__Tâches demandées__.
(a) Imprimez tout le passage de l'extrait sur le cinéma indien, depuis « Le 7 juillet » jusqu'à « et de l’Europe. ».
(b) D'après l'extrait sur le cinéma indien, combien coûtait le ticket lors de la projection organisée à l'hôtel Watson de Bombay ?

__Extrait choisi__.
━━━━━━━━

Avant d’être connu
aujourd’hui sous le vocable de BOLLYWOOD : mot formé des deux
premières lettres empruntées à BOMBAY, capitale du cinéma indien, et
les autres lettres à HOLLYWOOD, la ville capitale du cinéma mondial,
le cinéma indien dans les années 60-80 n’était regardé et apprécié
que par les immigrés non européens vivant dans la région parisienne.
Le 28 décembre 1895 c’est au Salon Indien du Grand
Café, boulevard des Capucines, qu’a eu lieu la première séance
publique payante du cinéma inventé par Auguste et Louis Lumière.
Le 7 juillet 1896 deux opérateurs des frères Lumière
se rendirent à Bombay, aujourd’hui Mumbai, louèrent une chambre à
l’hôtel Watson de cette ville et y projetèrent plusieurs films
d’actualité dont « L’Arrivée d’un train » devant deux cents
personnes. Le ticket était à une roupie, un prix exorbitant à
l’époque.
Les spectateurs indiens continuèrent à regarder des
films muets importés des U.S.A. et de l’Europe.
En 1913, D.G. Phalke (1870-1944) réalisa le premier
métrage indien Raja Harishchandra. Il réalisa des films sur
la mythologie hindoue. Il ouvrit le chemin à l’industrie
cinématographique.

━━━━━━━━

__Données__.

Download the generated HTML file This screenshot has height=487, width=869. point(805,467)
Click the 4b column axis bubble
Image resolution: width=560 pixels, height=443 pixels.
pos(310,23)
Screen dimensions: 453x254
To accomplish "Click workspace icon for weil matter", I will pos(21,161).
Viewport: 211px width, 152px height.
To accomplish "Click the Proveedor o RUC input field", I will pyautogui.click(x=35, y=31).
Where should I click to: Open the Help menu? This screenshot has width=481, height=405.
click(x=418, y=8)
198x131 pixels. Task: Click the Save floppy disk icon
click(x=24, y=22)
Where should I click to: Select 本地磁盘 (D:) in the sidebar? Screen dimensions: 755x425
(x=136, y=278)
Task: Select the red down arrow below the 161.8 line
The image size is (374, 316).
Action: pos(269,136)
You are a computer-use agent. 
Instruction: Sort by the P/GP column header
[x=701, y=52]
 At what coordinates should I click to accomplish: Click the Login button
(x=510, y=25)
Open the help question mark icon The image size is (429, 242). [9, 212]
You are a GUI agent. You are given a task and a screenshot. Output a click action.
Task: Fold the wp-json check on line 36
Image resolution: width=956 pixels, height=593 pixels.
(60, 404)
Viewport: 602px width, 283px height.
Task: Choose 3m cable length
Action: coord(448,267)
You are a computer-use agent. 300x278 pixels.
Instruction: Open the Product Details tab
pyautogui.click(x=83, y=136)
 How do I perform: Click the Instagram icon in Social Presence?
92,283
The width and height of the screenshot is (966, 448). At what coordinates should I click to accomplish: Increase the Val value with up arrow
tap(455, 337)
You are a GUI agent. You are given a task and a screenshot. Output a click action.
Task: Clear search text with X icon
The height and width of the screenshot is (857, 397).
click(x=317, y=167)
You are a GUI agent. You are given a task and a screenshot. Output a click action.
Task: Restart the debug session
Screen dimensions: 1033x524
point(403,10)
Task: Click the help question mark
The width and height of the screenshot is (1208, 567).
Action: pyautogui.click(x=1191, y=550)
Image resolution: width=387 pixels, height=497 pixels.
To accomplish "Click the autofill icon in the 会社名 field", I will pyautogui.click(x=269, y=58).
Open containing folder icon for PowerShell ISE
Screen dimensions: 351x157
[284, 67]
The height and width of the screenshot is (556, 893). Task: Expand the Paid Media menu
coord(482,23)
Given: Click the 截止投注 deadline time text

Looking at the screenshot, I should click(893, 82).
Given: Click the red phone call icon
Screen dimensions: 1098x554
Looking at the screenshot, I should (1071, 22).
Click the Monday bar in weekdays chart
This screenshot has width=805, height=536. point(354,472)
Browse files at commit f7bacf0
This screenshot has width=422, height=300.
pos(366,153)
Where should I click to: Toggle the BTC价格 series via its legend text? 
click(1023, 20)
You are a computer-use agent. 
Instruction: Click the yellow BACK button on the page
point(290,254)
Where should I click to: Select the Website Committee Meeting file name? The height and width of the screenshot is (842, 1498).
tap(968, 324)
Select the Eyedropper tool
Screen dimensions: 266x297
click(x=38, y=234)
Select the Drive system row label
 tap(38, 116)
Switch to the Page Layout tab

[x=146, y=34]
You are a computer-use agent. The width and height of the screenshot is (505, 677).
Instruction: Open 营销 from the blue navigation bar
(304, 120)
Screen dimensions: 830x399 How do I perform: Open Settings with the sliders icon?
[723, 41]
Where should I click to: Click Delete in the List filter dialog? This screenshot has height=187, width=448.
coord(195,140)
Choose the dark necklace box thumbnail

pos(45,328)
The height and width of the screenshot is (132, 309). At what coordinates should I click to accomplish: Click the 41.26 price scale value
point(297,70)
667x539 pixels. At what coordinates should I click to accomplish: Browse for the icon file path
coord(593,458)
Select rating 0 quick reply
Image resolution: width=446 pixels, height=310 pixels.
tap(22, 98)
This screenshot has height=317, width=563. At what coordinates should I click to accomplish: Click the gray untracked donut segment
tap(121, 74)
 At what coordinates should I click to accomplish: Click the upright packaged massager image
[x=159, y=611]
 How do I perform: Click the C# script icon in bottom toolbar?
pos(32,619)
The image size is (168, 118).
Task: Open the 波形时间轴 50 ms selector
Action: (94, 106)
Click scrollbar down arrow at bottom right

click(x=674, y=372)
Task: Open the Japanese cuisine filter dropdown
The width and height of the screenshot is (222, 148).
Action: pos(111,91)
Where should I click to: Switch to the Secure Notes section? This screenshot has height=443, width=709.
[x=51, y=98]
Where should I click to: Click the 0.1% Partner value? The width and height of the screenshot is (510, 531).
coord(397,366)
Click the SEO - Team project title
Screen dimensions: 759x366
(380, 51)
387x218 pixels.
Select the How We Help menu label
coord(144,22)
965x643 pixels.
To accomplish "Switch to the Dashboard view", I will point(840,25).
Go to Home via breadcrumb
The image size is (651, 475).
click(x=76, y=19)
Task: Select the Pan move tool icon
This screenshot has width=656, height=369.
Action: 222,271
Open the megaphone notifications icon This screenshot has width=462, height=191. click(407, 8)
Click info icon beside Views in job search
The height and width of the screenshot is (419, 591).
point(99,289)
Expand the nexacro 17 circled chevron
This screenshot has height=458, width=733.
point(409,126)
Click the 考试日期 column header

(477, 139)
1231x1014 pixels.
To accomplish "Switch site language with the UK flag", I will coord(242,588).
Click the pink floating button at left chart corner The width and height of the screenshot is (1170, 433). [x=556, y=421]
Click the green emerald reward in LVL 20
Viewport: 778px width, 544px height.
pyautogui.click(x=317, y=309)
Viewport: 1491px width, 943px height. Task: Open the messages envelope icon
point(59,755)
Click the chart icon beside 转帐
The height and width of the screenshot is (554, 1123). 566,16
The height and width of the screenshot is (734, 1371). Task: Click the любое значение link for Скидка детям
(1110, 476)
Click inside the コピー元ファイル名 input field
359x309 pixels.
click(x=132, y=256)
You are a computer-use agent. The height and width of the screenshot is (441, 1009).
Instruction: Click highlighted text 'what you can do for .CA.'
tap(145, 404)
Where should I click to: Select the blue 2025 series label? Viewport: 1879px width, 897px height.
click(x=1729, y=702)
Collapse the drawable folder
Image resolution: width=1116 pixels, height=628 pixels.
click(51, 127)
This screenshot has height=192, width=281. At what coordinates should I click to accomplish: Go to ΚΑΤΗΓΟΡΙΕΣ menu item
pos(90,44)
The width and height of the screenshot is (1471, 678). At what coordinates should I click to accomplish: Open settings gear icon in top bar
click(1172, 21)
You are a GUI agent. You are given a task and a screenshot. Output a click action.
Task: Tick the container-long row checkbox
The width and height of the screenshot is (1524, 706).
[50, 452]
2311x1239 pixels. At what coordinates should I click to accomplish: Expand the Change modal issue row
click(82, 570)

━━━━━━━━

__En réponse__.
(a)
Le 7 juillet 1896 deux opérateurs des frères Lumière
se rendirent à Bombay, aujourd’hui Mumbai, louèrent une chambre à
l’hôtel Watson de cette ville et y projetèrent plusieurs films
d’actualité dont « L’Arrivée d’un train » devant deux cents
personnes. Le ticket était à une roupie, un prix exorbitant à
l’époque.
Les spectateurs indiens continuèrent à regarder des
films muets importés des U.S.A. et de l’Europe.

(b) Le ticket coûtait une roupie.